* **What you are asked to do**:
Your answer should be the full data, transcribed exactly, with no pictures in it.

*** Data extracts Section Begins ***

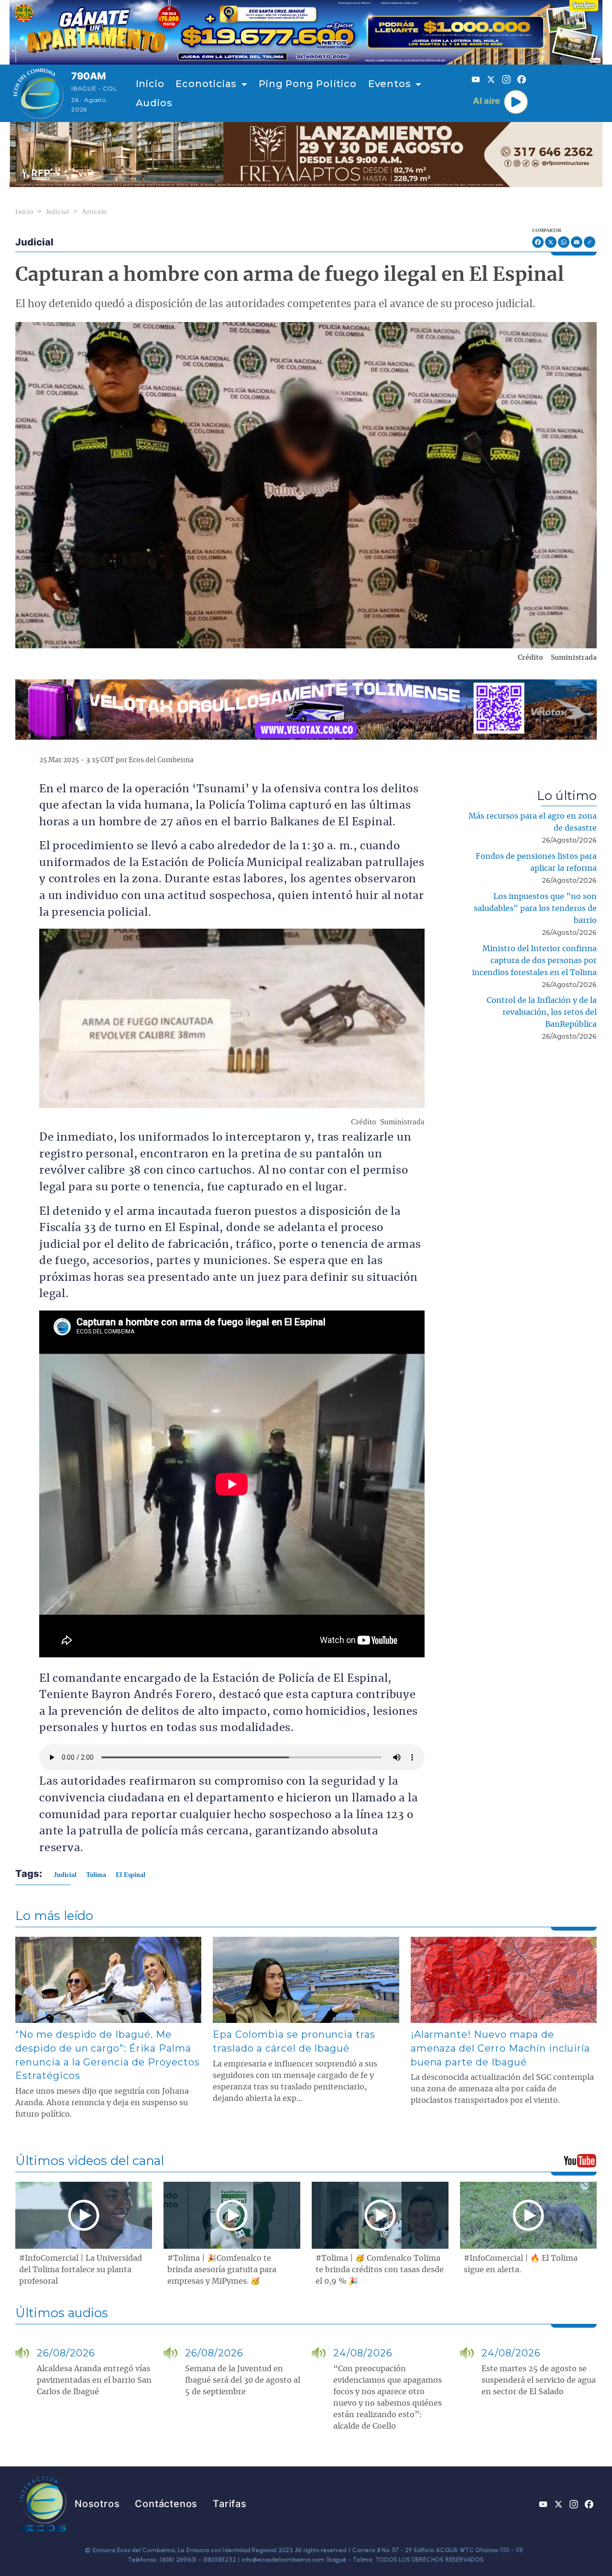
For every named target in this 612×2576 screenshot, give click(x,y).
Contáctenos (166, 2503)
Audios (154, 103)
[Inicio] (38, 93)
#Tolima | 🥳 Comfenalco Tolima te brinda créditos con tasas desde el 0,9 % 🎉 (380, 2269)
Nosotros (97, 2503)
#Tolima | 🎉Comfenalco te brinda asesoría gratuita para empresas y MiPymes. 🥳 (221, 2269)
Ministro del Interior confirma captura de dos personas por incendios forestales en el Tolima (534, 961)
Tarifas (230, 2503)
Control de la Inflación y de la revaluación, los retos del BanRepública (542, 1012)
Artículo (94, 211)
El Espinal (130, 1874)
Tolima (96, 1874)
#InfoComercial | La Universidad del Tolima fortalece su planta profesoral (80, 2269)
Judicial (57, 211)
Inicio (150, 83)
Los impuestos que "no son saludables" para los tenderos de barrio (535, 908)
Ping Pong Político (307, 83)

*** Data extracts Section Ends ***

* **Exercise result**:
For every named target in this 612×2576 screenshot, give click(x,y).
Contáctenos (166, 2503)
Audios (154, 103)
[Inicio] (38, 93)
#Tolima | 🥳 Comfenalco Tolima te brinda créditos con tasas desde el 0,9 % 🎉 (380, 2269)
Nosotros (97, 2503)
#Tolima | 🎉Comfenalco te brinda asesoría gratuita para empresas y MiPymes. 🥳 (221, 2269)
Ministro del Interior confirma captura de dos personas por incendios forestales en el Tolima (534, 961)
Tarifas (230, 2503)
Control de la Inflación y de la revaluación, los retos del BanRepública (542, 1012)
Artículo (94, 211)
El Espinal (130, 1874)
Tolima (96, 1874)
#InfoComercial | La Universidad del Tolima fortalece su planta profesoral (80, 2269)
Judicial (57, 211)
Inicio (150, 83)
Los impuestos que "no son saludables" para los tenderos de barrio (535, 908)
Ping Pong Político (307, 83)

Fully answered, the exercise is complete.